Task to complete:
An identical copy of the data below is needed.

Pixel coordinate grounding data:
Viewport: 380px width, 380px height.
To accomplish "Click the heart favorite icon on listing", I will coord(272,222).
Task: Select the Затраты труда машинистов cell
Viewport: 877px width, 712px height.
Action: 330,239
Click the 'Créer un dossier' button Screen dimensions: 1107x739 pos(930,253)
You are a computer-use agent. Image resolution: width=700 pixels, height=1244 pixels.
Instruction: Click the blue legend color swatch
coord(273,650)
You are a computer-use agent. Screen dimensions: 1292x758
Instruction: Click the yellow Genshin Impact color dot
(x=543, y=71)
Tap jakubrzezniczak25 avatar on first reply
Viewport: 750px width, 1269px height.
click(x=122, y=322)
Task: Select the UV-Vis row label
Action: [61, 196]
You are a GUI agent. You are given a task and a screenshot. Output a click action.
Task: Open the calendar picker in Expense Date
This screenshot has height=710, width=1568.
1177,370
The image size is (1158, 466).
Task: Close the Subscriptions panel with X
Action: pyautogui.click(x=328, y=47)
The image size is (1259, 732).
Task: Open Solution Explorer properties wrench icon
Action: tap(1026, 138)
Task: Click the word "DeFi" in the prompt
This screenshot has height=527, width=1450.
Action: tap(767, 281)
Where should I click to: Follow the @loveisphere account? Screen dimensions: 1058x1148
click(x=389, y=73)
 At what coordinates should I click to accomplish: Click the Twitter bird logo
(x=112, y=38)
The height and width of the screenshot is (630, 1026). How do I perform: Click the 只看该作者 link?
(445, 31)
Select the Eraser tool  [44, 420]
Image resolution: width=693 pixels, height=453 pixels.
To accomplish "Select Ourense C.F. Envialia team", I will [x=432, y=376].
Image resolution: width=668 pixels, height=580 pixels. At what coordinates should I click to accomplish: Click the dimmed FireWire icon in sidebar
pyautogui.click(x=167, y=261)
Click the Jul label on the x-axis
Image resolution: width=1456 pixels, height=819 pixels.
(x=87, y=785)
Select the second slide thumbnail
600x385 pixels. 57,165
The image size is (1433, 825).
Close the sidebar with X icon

Your solution:
Viewport: 380px width, 380px height.
To accomplish "Click the heart favorite icon on listing", I will coord(272,222).
Task: Select the Затраты труда машинистов cell
Viewport: 877px width, 712px height.
Action: 330,239
Click the 'Créer un dossier' button Screen dimensions: 1107x739 pos(930,253)
You are a computer-use agent. Image resolution: width=700 pixels, height=1244 pixels.
Instruction: Click the blue legend color swatch
coord(273,650)
You are a computer-use agent. Screen dimensions: 1292x758
Instruction: Click the yellow Genshin Impact color dot
(x=543, y=71)
Tap jakubrzezniczak25 avatar on first reply
Viewport: 750px width, 1269px height.
click(x=122, y=322)
Task: Select the UV-Vis row label
Action: [61, 196]
You are a GUI agent. You are given a task and a screenshot. Output a click action.
Task: Open the calendar picker in Expense Date
This screenshot has height=710, width=1568.
1177,370
The image size is (1158, 466).
Task: Close the Subscriptions panel with X
Action: pyautogui.click(x=328, y=47)
The image size is (1259, 732).
Task: Open Solution Explorer properties wrench icon
Action: tap(1026, 138)
Task: Click the word "DeFi" in the prompt
This screenshot has height=527, width=1450.
Action: tap(767, 281)
Where should I click to: Follow the @loveisphere account? Screen dimensions: 1058x1148
click(x=389, y=73)
 At what coordinates should I click to accomplish: Click the Twitter bird logo
(x=112, y=38)
The height and width of the screenshot is (630, 1026). How do I perform: Click the 只看该作者 link?
(445, 31)
Select the Eraser tool  [44, 420]
Image resolution: width=693 pixels, height=453 pixels.
To accomplish "Select Ourense C.F. Envialia team", I will [x=432, y=376].
Image resolution: width=668 pixels, height=580 pixels. At what coordinates should I click to accomplish: Click the dimmed FireWire icon in sidebar
pyautogui.click(x=167, y=261)
Click the Jul label on the x-axis
Image resolution: width=1456 pixels, height=819 pixels.
(x=87, y=785)
Select the second slide thumbnail
600x385 pixels. 57,165
The image size is (1433, 825).
Close the sidebar with X icon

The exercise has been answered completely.